# What this task involves
Output the lines of the records as a Markdown table with the columns Row and Line, starting with the line that contains "Given: Click the UCS" and going on through the line that contains "Action: click(x=261, y=347)". Number the rows in order, and leave out blank lines.

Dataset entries
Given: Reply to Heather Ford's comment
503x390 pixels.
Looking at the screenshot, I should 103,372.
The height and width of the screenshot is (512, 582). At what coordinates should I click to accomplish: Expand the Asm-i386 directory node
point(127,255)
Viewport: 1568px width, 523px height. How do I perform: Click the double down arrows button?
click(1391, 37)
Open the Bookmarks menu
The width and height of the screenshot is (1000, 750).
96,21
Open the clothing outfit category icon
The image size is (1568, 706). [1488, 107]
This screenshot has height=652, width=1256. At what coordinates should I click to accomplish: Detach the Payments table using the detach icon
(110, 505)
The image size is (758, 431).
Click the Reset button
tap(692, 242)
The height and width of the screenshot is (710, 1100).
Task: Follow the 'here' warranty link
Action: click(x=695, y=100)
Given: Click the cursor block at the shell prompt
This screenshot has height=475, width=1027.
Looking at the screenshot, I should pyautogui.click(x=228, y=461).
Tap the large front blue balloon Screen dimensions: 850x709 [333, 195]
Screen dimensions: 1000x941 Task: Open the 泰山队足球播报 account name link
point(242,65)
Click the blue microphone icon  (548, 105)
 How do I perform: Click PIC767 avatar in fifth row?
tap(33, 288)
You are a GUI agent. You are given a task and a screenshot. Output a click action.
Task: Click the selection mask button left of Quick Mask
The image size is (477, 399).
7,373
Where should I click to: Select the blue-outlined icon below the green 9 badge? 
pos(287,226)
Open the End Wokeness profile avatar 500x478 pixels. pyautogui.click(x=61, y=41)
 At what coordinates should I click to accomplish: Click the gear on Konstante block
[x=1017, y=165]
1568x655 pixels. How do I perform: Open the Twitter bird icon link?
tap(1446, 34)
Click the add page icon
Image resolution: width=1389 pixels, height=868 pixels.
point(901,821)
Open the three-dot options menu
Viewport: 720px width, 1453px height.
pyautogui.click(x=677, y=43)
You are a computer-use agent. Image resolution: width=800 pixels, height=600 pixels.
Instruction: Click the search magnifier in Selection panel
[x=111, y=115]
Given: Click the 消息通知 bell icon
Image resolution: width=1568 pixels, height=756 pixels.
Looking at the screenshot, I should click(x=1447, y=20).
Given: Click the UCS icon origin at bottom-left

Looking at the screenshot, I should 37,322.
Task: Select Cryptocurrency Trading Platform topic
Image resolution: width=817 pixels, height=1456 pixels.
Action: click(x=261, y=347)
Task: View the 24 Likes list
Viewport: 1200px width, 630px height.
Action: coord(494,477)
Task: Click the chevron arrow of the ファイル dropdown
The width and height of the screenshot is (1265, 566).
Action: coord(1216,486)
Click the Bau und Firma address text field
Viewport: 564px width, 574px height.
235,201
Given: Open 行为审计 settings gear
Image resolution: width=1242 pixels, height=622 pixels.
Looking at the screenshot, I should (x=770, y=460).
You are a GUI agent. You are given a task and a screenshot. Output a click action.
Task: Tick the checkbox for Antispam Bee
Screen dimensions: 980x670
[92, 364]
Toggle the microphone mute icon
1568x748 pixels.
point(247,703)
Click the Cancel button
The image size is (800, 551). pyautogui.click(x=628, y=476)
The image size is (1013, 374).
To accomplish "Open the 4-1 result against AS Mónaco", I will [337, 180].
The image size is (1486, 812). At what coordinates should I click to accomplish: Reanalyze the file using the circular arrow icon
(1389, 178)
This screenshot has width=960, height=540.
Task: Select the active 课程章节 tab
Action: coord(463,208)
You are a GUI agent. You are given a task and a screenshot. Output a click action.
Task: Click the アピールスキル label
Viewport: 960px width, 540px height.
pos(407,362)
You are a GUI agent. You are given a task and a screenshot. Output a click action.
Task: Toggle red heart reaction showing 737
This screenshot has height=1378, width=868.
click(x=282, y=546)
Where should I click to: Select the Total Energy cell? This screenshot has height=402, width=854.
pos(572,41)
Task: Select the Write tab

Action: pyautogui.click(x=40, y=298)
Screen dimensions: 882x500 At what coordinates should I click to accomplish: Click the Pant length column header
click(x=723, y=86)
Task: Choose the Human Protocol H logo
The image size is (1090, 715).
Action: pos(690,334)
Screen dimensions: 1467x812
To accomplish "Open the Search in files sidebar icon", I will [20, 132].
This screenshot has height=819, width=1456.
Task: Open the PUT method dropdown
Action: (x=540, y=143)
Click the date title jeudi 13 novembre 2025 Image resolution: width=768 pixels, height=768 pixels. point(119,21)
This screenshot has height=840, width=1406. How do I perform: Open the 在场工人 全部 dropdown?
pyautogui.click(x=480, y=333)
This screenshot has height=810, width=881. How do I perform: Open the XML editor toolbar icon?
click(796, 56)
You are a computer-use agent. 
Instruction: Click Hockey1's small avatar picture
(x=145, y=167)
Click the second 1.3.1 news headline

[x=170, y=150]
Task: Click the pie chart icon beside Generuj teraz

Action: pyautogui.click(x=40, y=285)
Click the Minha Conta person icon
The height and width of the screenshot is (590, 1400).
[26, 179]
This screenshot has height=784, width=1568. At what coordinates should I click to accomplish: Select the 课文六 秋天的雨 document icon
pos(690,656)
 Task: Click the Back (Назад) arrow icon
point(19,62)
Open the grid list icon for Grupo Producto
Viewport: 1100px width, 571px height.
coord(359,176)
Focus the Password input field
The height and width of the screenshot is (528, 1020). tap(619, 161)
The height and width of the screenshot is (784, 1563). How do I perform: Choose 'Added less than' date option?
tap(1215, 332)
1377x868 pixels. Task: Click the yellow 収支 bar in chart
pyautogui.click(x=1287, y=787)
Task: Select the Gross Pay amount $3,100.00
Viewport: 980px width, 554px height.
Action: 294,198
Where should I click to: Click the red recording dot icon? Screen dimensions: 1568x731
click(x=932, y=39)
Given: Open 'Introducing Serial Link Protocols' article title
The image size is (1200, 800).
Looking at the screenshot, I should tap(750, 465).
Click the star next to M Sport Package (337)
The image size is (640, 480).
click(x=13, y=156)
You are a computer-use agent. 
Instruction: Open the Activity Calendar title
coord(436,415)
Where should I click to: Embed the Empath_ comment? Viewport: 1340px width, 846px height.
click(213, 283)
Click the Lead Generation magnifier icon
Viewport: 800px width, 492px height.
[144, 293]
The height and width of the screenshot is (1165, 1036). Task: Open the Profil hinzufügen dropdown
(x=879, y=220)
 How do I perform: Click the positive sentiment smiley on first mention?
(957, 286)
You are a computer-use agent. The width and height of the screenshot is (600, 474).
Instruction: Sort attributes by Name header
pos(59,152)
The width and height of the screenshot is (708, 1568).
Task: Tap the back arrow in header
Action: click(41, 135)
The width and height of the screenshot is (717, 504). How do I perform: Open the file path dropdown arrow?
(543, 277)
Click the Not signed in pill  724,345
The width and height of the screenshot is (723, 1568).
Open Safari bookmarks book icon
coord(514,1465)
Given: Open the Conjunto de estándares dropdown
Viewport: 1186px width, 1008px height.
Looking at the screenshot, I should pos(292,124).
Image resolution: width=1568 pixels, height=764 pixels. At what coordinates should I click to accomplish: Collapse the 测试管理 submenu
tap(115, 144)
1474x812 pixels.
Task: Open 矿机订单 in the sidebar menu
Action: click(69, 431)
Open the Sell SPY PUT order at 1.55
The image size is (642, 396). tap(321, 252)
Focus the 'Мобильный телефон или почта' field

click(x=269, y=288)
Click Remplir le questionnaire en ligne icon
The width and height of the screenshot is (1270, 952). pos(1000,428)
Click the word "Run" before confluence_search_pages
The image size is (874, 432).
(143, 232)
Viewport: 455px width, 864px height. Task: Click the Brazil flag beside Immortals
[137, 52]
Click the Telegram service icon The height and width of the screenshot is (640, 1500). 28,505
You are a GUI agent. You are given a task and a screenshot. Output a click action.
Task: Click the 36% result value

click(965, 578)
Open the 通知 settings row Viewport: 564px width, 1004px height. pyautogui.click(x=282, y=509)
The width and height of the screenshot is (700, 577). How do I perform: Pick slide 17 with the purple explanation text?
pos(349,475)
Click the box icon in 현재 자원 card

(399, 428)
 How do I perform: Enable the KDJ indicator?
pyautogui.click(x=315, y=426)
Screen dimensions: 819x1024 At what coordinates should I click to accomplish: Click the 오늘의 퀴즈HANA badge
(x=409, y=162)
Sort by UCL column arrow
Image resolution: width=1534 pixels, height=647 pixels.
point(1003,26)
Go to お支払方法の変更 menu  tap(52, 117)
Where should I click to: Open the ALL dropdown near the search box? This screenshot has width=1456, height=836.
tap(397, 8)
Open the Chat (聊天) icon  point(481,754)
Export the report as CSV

# Output below
| Row | Line |
|---|---|
| 1 | Given: Click the UCS icon origin at bottom-left |
| 2 | Looking at the screenshot, I should 37,322. |
| 3 | Task: Select Cryptocurrency Trading Platform topic |
| 4 | Image resolution: width=817 pixels, height=1456 pixels. |
| 5 | Action: click(x=261, y=347) |